Having so many point guards isn't a huge problem for the Warriors general manager right now. And even though Jackson publicly said last month that he was looking to leave the Warriors, Riley doesn't think there's a problem there, either.

"We've taken the position that we want him to come back to camp, we want him to go to work and be Stephen Jackson," said Riley, who held individual question and answer sessions with reporters Tuesday. "That's where we're leaving it. (Coach Don Nelson) is in support of it. (Jackson) is a captain on this team."

Jackson, 31, has not commented publicly since late August when he told Dime magazine that he wanted to be in a position where he "can continually be in the playoffs and get another ring. That's where my mind is at now."

Jackson hasn't reiterated his desire to leave (he was fined $25,000 by the NBA for publicly making a trade request), but trading him and receiving equal value in return will be difficult for the Warriors. Jackson signed a three-year extension with the team before the start of last season, and his contract still has four years and more than $35 million remaining.

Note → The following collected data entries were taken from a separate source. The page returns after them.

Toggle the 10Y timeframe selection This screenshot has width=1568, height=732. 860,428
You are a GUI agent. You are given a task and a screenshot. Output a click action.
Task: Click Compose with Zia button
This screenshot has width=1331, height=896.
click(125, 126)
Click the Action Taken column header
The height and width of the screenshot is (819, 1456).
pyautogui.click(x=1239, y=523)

Asked if Jackson needed to clear the air Monday when each Warriors player will be made available to the media, Riley said he will leave that up to the player.

"I don't want to get into a position where I'm speaking for somebody else," Riley said. "I haven't talked to him about that. I probably will.

"But I want whatever he says to come from Stephen Jackson. I don't want it to be the organization got a hold of him and told him to say this, or this is what you have to do. ... I'm going to let him be Stephen Jackson, and sometimes that's volatile."

Whether Jackson's situation will be a distraction during training camp or hamper the team remains to be seen.

Riley said it may be a distraction for a "day or two but once we play our first preseason game (Oct. 4 against the Los Angeles Clippers) our whole focus will be developing our team."

Riley is looking forward to seeing what the Warriors are capable of with a fully healthy lineup, as the team finished last season with just eight available players.

Riley doesn't mind having five point guards — Monta Ellis, Stephen Curry, C.J. Watson, Acie Law and Speedy Claxton — right now because Ellis and Curry can play shooting guard. But he said it might be healthy for the team to make an adjustment to relieve the glut at that position.

"I look at that board every day, and the only thing about it is that it just doesn't change," Riley said. "I walk in and it's the same as it was yesterday."